Bundle Your Documents¶
If you’re ordering NAATI translation of multiple documents at once, most translators offer package discounts. Ordering 20 pages together is cheaper than 5 separate orders of 4 pages each.
FAQ¶
How much does it cost to translate all documents for visa 189/190?¶
It depends on the number of documents, but for a standard package (diploma + transcript + employment record book + 2-3 work references + passport + certificates), budget AUD 1,500-3,500 for NAATI translation. That’s at standard turnaround of 3-5 business days. Urgent translation costs 1.5-2x more.
Do I have to translate my employment record book (trudova knyzhka) for Australia?¶
It’s not technically mandatory, but it significantly strengthens your application. DHA and Skills Assessment organizations use it for cross-referencing employment dates. If you have one - translate it.
Can I submit a translation done in Ukraine instead of NAATI?¶
If you’re applying from overseas - yes, a translation from a qualified Ukrainian translator is technically accepted. But it must include the translator’s full name, qualifications, contact details, and signature.
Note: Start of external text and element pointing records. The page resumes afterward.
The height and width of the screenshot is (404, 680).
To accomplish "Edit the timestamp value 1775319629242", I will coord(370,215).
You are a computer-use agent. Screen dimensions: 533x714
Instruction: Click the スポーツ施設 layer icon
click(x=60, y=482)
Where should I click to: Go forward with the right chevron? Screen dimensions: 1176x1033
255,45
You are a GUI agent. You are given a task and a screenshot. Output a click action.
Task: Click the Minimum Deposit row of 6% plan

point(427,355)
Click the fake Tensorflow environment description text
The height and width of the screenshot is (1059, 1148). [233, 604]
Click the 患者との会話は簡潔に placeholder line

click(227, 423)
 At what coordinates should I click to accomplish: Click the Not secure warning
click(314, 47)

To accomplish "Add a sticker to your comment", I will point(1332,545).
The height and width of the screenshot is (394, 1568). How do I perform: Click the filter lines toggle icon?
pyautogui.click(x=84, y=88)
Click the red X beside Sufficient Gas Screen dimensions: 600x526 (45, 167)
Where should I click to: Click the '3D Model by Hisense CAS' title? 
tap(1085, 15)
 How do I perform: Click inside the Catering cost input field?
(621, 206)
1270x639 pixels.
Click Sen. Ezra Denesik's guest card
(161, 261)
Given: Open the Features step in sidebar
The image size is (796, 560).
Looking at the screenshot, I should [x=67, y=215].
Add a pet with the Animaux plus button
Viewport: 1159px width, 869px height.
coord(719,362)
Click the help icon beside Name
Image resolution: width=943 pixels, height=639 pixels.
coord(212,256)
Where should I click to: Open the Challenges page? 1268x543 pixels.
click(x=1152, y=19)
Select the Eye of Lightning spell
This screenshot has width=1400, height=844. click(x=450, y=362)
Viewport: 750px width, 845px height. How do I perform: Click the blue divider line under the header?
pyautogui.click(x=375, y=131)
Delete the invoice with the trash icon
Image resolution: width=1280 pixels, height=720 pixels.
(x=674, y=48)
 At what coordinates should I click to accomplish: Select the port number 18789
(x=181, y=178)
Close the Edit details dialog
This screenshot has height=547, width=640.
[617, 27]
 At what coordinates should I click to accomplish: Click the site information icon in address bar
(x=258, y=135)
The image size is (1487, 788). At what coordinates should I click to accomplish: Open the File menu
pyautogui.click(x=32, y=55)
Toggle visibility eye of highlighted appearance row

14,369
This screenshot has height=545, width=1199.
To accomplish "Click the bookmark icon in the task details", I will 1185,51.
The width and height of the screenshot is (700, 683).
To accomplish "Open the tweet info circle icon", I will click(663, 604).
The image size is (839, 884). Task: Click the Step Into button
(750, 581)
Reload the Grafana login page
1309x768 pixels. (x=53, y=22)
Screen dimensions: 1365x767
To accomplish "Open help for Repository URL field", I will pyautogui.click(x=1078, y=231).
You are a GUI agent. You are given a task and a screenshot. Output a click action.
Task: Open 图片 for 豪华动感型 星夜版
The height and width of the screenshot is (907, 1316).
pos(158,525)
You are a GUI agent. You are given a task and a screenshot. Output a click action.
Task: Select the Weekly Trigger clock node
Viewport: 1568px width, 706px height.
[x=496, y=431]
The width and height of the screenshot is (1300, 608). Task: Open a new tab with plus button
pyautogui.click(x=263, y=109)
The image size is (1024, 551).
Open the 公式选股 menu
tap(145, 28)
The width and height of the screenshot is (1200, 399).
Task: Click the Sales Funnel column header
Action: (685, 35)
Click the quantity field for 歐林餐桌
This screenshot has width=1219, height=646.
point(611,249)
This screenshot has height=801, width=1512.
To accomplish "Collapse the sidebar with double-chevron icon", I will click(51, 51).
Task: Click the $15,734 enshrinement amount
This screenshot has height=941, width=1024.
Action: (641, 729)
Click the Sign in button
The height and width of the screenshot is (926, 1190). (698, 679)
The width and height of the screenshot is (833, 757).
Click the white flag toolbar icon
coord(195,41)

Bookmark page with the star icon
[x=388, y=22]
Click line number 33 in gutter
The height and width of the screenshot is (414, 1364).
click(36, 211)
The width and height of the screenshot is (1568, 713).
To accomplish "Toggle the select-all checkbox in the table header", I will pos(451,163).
In practice, NAATI translation reduces the risk of additional document requests.
How many points do I realistically need for an invitation in 2026?¶
The official minimum is 65 points, but realistically in 2026 you need 85-95 points for most occupations. For priority fields (healthcare, education, construction), invitations may go out at 75-80 points. Check the current invitation rounds.
How long does the whole process take from start to visa grant?¶
Anywhere from 6 months (if everything is ready and you have a high score) to 2+ years. Typical timeline: Skills Assessment (2-12 weeks) + EOI preparation and waiting for invitation (1-12 months) + visa lodgement and processing (3-18 months). Preparing documents in parallel can save you 2-3 months.